We were identical.
The only way our parents could tell Mary from Marie was to check the back of our necks.
Marie had a small black mole at the base of her neck, and I did not.
In the ’50s, we were such an oddity that people would stop my mother on the street to try and detect our differences, and they’d give us coins.
But we didn’t always appreciate looking alike, especially as we got older.
For the longest time, we shared a room and a bed. We hated that.
We couldn’t even stand for our feet to touch, and a fight would break out in the middle of the night if a leg or arm found its way across the imaginary line that separated us.
I can’t remember when I became aware of our twin-ness, but she was my mirror image, and I expected her always to be there.
As children, we did everything together. To most everyone, we were Mary-Marie, not Mary and Marie.
The young identical twins Mary Mitchell (left) and Marie Crossley would often be mistaken for one another.
Provided
But we knew we were very different.
She was fun-loving and gregarious, just like my father. I was quiet and prone to pensive moods like my mother. She was a risk-taker, while I rarely strayed outside the lines.
By the time we hit puberty, the die had been cast.
I was the one trying to keep her on a narrow path, and she was the one running as fast as she could down the bumpy road to independence.
She loved me as sisters do.
But she didn’t want to be like anyone else. She just wanted to be Marie.
When it was time for high school, she defied our father, who wanted us to go to Dunbar Vocational High School together, by going to Wendell Phillips High School by herself.
It was the first time we were separated.
Marie Crossley was fun-loving and gregarious, while identical twin Mary Mitchell was quieter.
Sun-Times file
Soon after, she married, had children and built a life that was hers alone,
And while I had my own life and my friends, when she decided to move to California in search of a different life, it felt like a giant wave had swept me into Lake Michigan.
She had settled into an apartment in L.A. by the time I made the trip to see her. But we were carrying the same handbag. At the airport, we cried like babies when we laid eyes on one another.
For years, I watched from a distance as she chased the sun.
In 1999, she fulfilled her lifelong dream when she earned a bachelor’s degree from California State University, Sacramento and was chosen to give the graduation address at the university’s Black graduation ceremony.
It took a family tragedy to bring her back to Chicago’s harsh winters. Her firstborn, Asuntha Amundson, was stricken with breast cancer and died in 2000. Marie was devastated. She returned to Chicago to raise her two granddaughters, Amoria Amundson and Ayan Crossley.
Marie managed to launch a new career as a financial adviser during that sorrowful time, but she was back to being mistaken for someone else.
In 2007, when her employer allowed her to relocate to the Alamo State, she gladly left Chicago behind.
Marie retired from Citibank in San Antonio in 2016.
We had plans to travel the world together. But I was still working, and Marie was eager to get on with the next chapter of her life.
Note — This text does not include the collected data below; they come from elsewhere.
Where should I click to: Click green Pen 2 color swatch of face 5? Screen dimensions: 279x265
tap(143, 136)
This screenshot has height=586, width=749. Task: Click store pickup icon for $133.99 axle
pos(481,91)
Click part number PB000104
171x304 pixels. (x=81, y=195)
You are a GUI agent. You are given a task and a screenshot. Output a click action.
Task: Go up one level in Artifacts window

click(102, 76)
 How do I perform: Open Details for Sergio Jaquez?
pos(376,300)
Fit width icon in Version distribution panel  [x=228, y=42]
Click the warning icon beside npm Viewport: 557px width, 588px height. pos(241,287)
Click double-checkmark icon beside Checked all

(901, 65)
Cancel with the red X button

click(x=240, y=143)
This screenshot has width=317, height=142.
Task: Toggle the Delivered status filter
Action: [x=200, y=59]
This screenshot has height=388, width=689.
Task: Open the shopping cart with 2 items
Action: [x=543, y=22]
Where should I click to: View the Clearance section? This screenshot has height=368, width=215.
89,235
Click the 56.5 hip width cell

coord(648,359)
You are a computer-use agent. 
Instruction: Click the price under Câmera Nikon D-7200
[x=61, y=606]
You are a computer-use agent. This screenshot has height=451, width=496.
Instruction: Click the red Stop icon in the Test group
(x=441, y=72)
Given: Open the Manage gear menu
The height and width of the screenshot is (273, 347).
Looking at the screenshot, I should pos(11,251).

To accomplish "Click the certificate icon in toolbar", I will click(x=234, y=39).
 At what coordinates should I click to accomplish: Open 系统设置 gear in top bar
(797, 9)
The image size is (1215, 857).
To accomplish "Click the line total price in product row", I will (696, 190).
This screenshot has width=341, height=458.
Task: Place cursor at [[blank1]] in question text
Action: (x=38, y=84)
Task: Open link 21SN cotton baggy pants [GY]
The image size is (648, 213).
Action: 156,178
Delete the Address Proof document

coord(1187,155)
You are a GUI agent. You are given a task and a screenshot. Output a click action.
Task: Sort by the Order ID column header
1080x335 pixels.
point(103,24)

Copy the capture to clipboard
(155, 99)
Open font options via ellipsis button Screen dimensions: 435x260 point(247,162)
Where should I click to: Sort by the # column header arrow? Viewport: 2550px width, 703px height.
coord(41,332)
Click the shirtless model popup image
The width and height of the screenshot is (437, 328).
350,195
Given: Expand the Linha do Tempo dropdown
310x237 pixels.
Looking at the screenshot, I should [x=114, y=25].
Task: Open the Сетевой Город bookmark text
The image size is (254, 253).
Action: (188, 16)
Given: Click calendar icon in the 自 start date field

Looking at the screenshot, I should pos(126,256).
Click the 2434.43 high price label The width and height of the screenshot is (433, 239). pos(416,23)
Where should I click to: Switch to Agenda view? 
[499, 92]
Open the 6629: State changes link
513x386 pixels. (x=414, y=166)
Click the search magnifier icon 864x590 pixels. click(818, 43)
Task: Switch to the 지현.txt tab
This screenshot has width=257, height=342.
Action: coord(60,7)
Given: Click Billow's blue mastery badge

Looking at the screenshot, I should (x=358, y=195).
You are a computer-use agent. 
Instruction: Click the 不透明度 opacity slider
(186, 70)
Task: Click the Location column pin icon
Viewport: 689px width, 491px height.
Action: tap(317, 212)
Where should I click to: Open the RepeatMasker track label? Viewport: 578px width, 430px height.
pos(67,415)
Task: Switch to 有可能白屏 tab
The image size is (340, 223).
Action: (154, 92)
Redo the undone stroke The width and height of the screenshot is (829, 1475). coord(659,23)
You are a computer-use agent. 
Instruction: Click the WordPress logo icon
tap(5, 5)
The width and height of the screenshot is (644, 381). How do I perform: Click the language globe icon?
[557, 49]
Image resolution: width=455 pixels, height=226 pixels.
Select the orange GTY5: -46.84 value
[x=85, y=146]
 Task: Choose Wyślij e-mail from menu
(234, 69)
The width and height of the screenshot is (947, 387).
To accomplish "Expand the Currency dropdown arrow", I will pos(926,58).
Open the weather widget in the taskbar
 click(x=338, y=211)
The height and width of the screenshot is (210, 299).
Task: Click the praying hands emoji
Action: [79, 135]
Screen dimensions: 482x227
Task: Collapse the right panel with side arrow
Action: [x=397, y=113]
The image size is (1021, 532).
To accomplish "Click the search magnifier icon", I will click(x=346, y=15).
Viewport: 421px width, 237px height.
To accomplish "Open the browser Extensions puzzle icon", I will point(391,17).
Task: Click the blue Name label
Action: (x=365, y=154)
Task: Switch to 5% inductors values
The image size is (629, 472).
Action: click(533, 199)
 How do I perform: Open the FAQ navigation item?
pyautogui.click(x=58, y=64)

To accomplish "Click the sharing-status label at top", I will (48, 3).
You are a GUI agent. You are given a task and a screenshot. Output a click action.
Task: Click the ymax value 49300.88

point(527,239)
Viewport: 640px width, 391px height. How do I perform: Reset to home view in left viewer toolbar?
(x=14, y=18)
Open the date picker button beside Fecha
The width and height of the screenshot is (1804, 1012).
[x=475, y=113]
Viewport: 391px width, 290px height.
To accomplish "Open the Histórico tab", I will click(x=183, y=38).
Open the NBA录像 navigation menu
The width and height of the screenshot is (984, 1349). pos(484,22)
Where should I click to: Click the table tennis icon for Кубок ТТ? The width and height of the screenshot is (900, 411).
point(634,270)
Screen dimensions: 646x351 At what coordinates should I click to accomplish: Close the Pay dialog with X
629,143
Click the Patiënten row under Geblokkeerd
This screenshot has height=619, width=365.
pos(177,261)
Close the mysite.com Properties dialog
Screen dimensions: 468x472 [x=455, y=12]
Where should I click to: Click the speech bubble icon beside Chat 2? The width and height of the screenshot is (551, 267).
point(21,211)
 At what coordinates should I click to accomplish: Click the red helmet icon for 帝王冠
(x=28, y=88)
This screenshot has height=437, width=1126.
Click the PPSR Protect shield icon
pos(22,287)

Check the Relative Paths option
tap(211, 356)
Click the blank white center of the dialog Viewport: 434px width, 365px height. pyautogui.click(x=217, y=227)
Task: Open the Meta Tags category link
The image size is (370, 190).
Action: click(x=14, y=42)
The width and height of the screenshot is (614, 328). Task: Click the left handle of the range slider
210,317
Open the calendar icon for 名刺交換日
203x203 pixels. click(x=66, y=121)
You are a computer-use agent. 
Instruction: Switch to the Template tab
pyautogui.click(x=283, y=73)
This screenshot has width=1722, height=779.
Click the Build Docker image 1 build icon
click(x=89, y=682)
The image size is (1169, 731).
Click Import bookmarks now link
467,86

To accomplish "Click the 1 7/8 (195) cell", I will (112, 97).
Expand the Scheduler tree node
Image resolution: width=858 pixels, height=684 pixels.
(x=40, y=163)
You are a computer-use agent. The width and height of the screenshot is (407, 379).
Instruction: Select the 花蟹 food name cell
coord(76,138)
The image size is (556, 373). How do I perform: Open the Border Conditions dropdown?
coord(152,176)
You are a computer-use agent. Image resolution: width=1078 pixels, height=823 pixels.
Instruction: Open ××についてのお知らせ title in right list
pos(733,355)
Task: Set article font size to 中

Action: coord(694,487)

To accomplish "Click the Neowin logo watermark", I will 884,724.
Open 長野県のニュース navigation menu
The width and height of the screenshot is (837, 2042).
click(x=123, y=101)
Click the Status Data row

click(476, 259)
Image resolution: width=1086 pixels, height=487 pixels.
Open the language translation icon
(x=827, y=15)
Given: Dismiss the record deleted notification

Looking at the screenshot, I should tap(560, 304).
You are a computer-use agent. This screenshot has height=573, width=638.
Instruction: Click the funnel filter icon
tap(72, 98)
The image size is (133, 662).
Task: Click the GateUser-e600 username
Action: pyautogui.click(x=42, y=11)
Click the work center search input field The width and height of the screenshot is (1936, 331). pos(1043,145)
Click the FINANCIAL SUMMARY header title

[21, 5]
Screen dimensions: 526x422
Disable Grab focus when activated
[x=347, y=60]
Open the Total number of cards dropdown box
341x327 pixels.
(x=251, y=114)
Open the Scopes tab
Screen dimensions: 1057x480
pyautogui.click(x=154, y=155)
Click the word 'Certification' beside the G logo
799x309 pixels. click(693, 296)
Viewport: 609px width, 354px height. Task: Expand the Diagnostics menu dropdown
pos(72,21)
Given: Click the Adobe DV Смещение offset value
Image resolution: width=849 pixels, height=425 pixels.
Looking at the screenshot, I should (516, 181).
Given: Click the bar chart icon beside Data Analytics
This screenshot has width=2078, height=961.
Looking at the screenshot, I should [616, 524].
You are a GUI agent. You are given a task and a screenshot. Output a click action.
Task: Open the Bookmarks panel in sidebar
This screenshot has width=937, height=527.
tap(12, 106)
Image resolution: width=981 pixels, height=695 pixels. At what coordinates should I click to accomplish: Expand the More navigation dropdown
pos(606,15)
We went to Cuba, but her adventures also included trips to Australia, Amsterdam, Cuba, Ghana, Paris, Holland, Panama, and Singapore.
“There was no place that we traveled that Marie didn’t know somebody there. She would flitter from person to person. She was a social butterfly,” said Denise Newman, a retired flight attendant and Marie’s closest friend in San Antonio.
“Marie never met a stranger,” Newman said.
In our later years, Marie and I made a point of spending our birthday together.
But this year she turned our birthday celebration into a family-and-friends reunion.
“I am most grateful that she let me go with you guys on your birthday trip this year. I knew that date was so important for the two of you,” Newman later told me.
It was.
Marie Crossley, my identical twin, passed away on Nov. 2 after a year-long battle with cancer.
I’ve spent this past year doing what I’ve always done — trying to keep her close.
“Mary,” she said one night, crawling under the bed covers, “one day, you are going to have to say: I used to have a twin.”
That dreadful day came much too soon.
Identical twins Marie Crossley (left) and Mary Mitchell.